## TEKS YANG DIBERIKAN
○ ○ ○

Thanks for comin' here buddies, keep reading P'bee online... with love: Na' Elt-Zahra :)

Jumat, 18 November 2011

Mengenang KH. Ahmad Muhammad Cecep Nidzomuddin Chafas al-Maghfurlah



"Hanya Ini Yang Saya Ketahui Tentang Beliau"

Seorang Humoris, Rendah Hati, Sholeh dan Alim

Siapapun yang pernah bertemu dengan beliau, pasti akan berpendapat sama, bahwa beliau adalah seorang yang humoris. Tawa dan senyuman senantiasa menghiasi bibirnya. Selain dari pada itu, beliau juga seorang yang rendah hati dalam pergaulan. Cenderung tidak menonjolkan diri dan jauh dari sifat sombong. Hal inilah yang menjadikan beliau disenangi dan dekat dengan masyarakat dari berbagai lapisan, mulai dari orang biasa atau bahkan orang tidak berpunya sampai dengan orang kaya dan pejabat tinggi.

○ ○ ○

## BARIS DATA
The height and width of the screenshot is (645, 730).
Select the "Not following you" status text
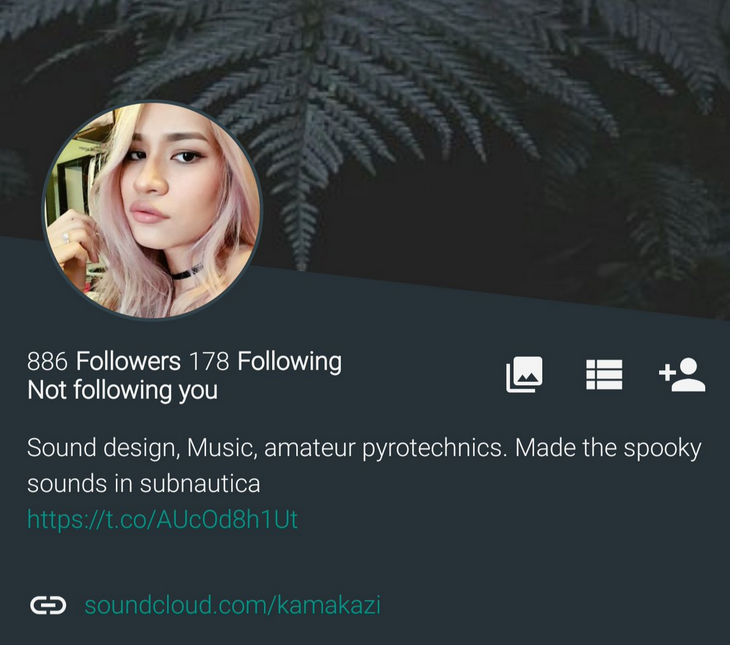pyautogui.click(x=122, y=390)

○ ○ ○

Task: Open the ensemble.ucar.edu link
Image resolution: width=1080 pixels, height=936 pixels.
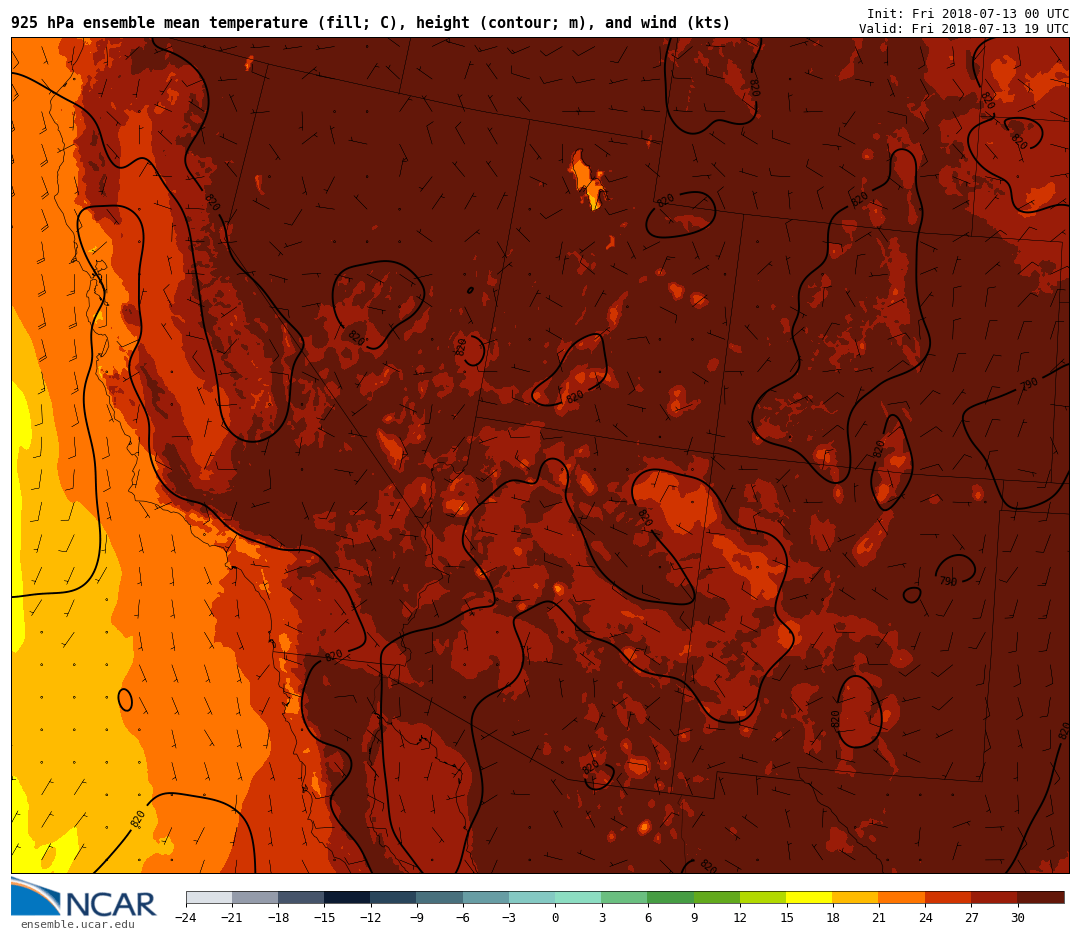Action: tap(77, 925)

○ ○ ○

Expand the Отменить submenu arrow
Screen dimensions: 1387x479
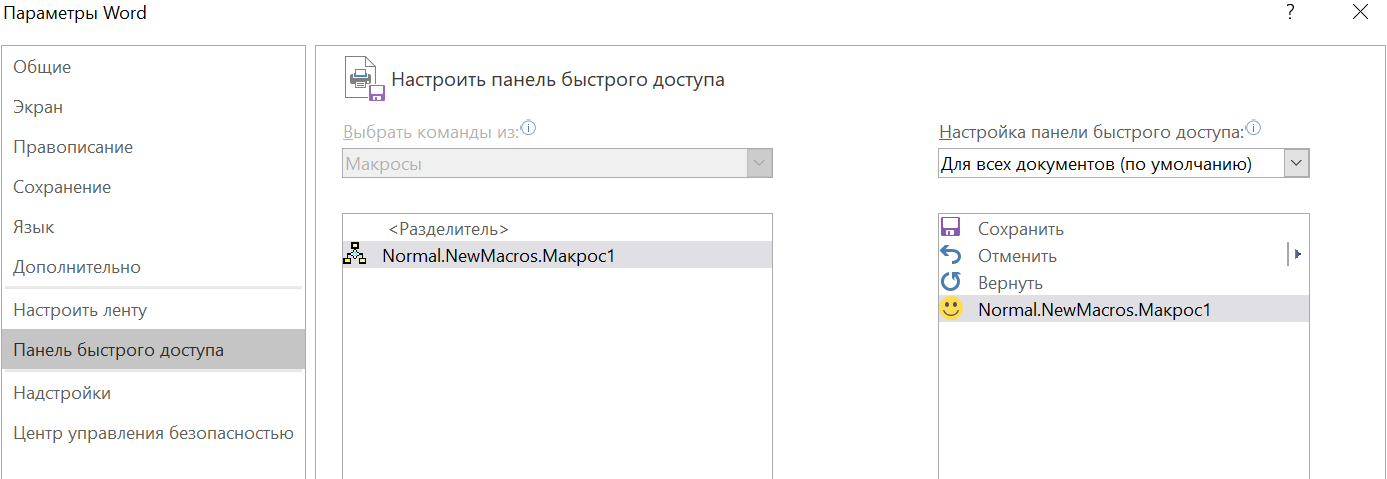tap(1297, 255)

○ ○ ○

## PETUNJUK TUGAS
a) Menurut teks yang diberikan, apa yang senantiasa menghiasi bibir KH. Ahmad Muhammad Cecep Nidzomuddin Chafas?
b) Salin bagian teks yang diberikan, mulai dari "Mengenang KH. Ahmad" dan berakhir pada "dan pejabat tinggi.".

## JAWABAN
a) Tawa dan senyuman.

b)
Mengenang KH. Ahmad Muhammad Cecep Nidzomuddin Chafas al-Maghfurlah



"Hanya Ini Yang Saya Ketahui Tentang Beliau"

Seorang Humoris, Rendah Hati, Sholeh dan Alim

Siapapun yang pernah bertemu dengan beliau, pasti akan berpendapat sama, bahwa beliau adalah seorang yang humoris. Tawa dan senyuman senantiasa menghiasi bibirnya. Selain dari pada itu, beliau juga seorang yang rendah hati dalam pergaulan. Cenderung tidak menonjolkan diri dan jauh dari sifat sombong. Hal inilah yang menjadikan beliau disenangi dan dekat dengan masyarakat dari berbagai lapisan, mulai dari orang biasa atau bahkan orang tidak berpunya sampai dengan orang kaya dan pejabat tinggi.